**SUPPLIED INFORMATION**
++++++++++++++++++++

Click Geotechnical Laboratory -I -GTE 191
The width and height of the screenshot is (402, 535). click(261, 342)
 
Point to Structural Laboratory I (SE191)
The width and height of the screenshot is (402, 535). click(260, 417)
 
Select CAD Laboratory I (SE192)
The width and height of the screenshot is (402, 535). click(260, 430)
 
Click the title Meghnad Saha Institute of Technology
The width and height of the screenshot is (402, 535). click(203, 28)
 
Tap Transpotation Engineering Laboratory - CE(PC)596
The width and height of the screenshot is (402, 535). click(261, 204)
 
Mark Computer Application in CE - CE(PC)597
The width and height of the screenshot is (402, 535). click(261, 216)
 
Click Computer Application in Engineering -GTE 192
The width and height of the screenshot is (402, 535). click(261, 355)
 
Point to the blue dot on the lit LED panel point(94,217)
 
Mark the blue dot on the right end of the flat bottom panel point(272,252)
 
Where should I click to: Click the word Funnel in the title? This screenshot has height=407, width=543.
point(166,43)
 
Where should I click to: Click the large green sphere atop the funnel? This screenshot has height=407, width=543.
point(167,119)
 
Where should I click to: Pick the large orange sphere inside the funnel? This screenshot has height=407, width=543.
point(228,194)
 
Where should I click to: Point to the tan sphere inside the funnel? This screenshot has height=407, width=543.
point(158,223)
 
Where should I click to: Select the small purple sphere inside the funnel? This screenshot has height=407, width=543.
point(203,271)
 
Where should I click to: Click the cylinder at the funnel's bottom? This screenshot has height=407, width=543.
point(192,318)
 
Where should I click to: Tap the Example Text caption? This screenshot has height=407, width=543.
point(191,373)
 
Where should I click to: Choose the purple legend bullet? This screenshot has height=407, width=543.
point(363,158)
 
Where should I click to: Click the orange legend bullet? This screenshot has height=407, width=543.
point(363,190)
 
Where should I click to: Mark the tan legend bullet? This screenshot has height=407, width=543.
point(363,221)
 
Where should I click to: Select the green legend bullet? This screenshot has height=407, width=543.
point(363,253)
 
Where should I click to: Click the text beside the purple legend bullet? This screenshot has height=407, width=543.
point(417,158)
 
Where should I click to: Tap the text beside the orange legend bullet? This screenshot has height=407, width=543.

++++++++++++++++++++

**DIRECTIONS FOR THIS TASK**
Reproduce all of the material above, substituting "legend marker" for each occurrence of "legend bullet" and leaving everything else unchanged.

**EXERCISE SOLUTION**
Click Geotechnical Laboratory -I -GTE 191
The width and height of the screenshot is (402, 535). click(261, 342)
 
Point to Structural Laboratory I (SE191)
The width and height of the screenshot is (402, 535). click(260, 417)
 
Select CAD Laboratory I (SE192)
The width and height of the screenshot is (402, 535). click(260, 430)
 
Click the title Meghnad Saha Institute of Technology
The width and height of the screenshot is (402, 535). click(203, 28)
 
Tap Transpotation Engineering Laboratory - CE(PC)596
The width and height of the screenshot is (402, 535). click(261, 204)
 
Mark Computer Application in CE - CE(PC)597
The width and height of the screenshot is (402, 535). click(261, 216)
 
Click Computer Application in Engineering -GTE 192
The width and height of the screenshot is (402, 535). click(261, 355)
 
Point to the blue dot on the lit LED panel point(94,217)
 
Mark the blue dot on the right end of the flat bottom panel point(272,252)
 
Where should I click to: Click the word Funnel in the title? This screenshot has height=407, width=543.
point(166,43)
 
Where should I click to: Click the large green sphere atop the funnel? This screenshot has height=407, width=543.
point(167,119)
 
Where should I click to: Pick the large orange sphere inside the funnel? This screenshot has height=407, width=543.
point(228,194)
 
Where should I click to: Point to the tan sphere inside the funnel? This screenshot has height=407, width=543.
point(158,223)
 
Where should I click to: Select the small purple sphere inside the funnel? This screenshot has height=407, width=543.
point(203,271)
 
Where should I click to: Click the cylinder at the funnel's bottom? This screenshot has height=407, width=543.
point(192,318)
 
Where should I click to: Tap the Example Text caption? This screenshot has height=407, width=543.
point(191,373)
 
Where should I click to: Choose the purple legend marker? This screenshot has height=407, width=543.
point(363,158)
 
Where should I click to: Click the orange legend marker? This screenshot has height=407, width=543.
point(363,190)
 
Where should I click to: Mark the tan legend marker? This screenshot has height=407, width=543.
point(363,221)
 
Where should I click to: Select the green legend marker? This screenshot has height=407, width=543.
point(363,253)
 
Where should I click to: Click the text beside the purple legend marker? This screenshot has height=407, width=543.
point(417,158)
 
Where should I click to: Tap the text beside the orange legend marker? This screenshot has height=407, width=543.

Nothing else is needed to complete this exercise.